Oralism is way different than spoken English. Oralism tends to be the only approach and it bans from ASL. Spoken English is not against for one to know both languages since birth. It has no biased meaning – it is just a language. Spoken English doesn’t ban a Deaf child from using ASL nor force those who cannot hear enough to use it. Some people who think the world of oralism are ignorant. Using the word, oralism, still did not change to a positive concept just we would never change the concept of slavery. Now I am not comparing slavery to oralism but in that sense, the idea of slavery is negative just like oralism is for some, if not, many. Would we want to still practice slavery? No! Unfortunately, it is still happening in some parts of the world. Slavery will always be negative just like oralism is but in a different sense of course. There were horror stories associated to oralism that scarred them for life. Although it is history but today the practice, the principle and the philosophy still discriminate against ASL. The Deaf children are suppressed from using ASL. The term should be changed to oracy since it involves the use of switching to both languages where they have the options to use, spoken or signed, where there is more flexibility and compatibility.
(In my video clip, you will see my description on how Flemish Deaf view oralism definition vs. Deaf culture definition.)

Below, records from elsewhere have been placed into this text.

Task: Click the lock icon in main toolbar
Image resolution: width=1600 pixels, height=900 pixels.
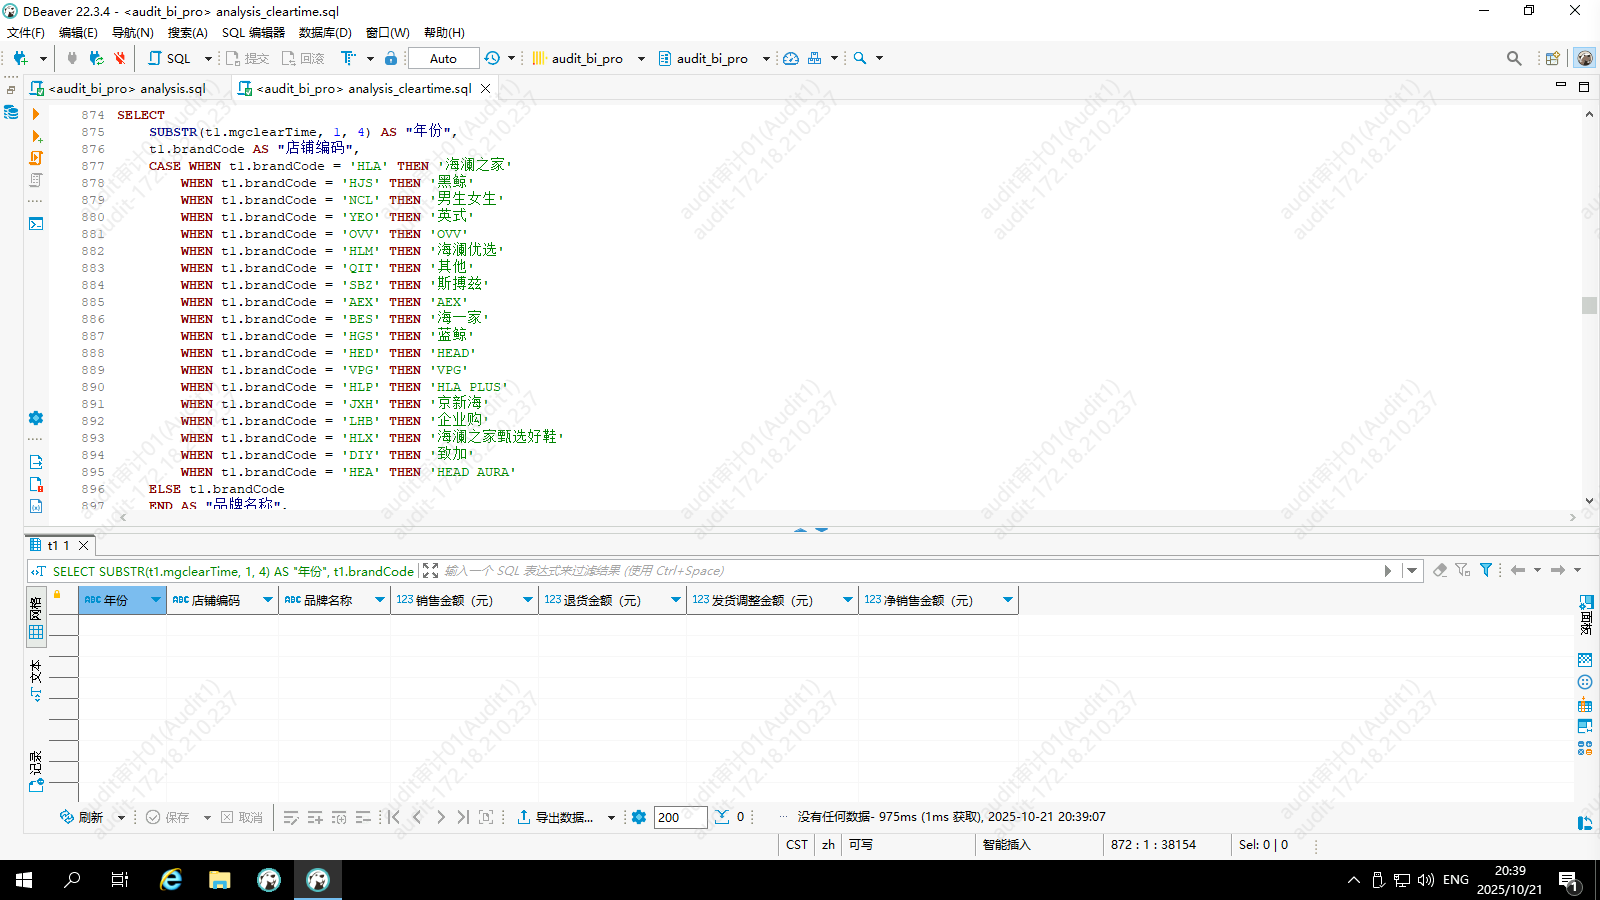Action: (391, 58)
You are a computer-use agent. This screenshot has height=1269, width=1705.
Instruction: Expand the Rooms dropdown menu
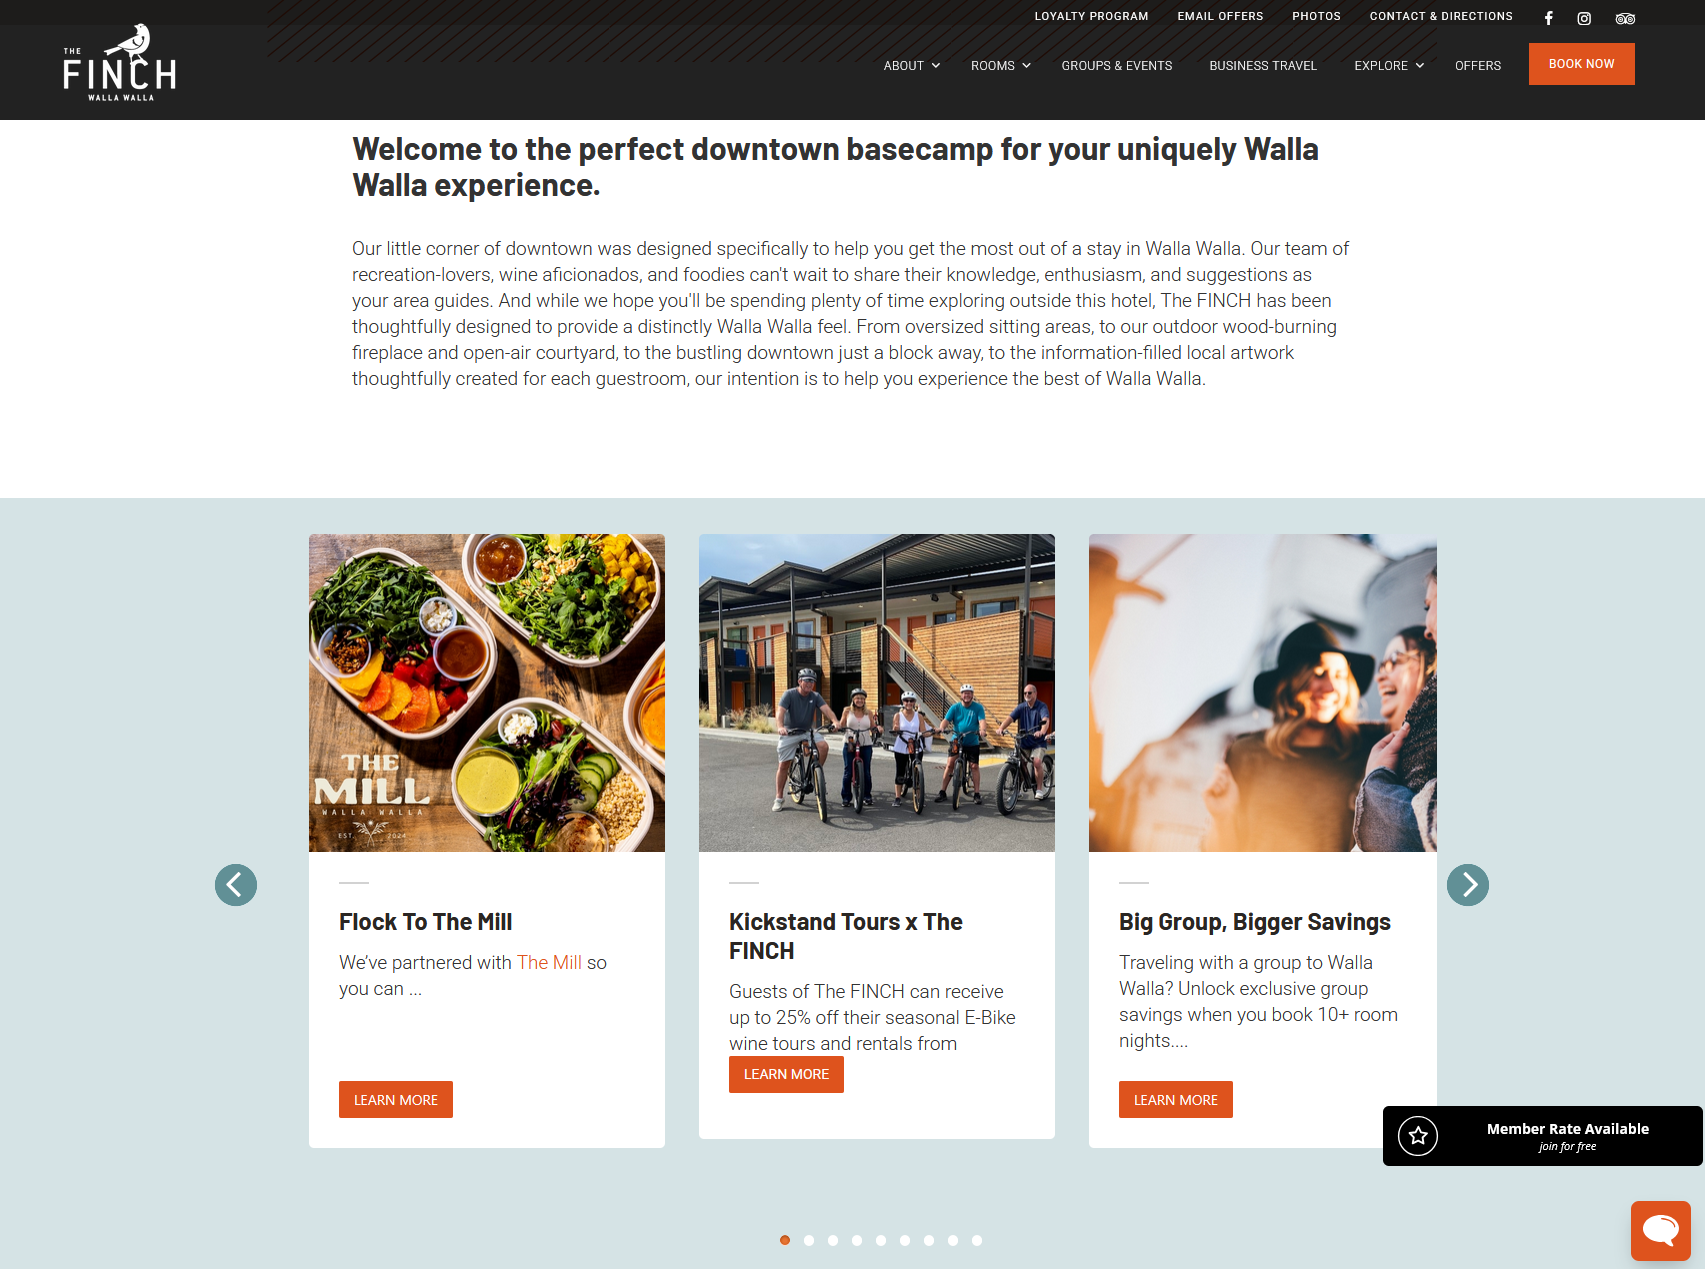point(1000,66)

That's why I don't accept and approve the concept of oralism because of the attitude. The concept is negative so that is something to think about how should we view oralism.From my experience, I was able to grow up using spoken English and ASL. Did I ever think that I think of myself as a oralist? No. I am just a spoken English user so it is completely different than being oralist because one doesn't know ASL. I use spoken English, yes. I am ASL user, yes! Oralists don't use ASL. It is just a different view about the way I grow up as I never thought one has to separate those who speak from using ASL. They were placed in an environment using an only-oral-method approach and it was not necessary! ( ASL users still can use spoken English and to not to know ASL growing up because it will hinder language development is still unproven stated by research documents. It has been proven that bilingual approach will benefit the Deaf child to grasp the language, ASL, that is most accessible and natural to them, making the bridge to learn spoken English more effectively if the child desires to do so and benefits the time spent for learning speech).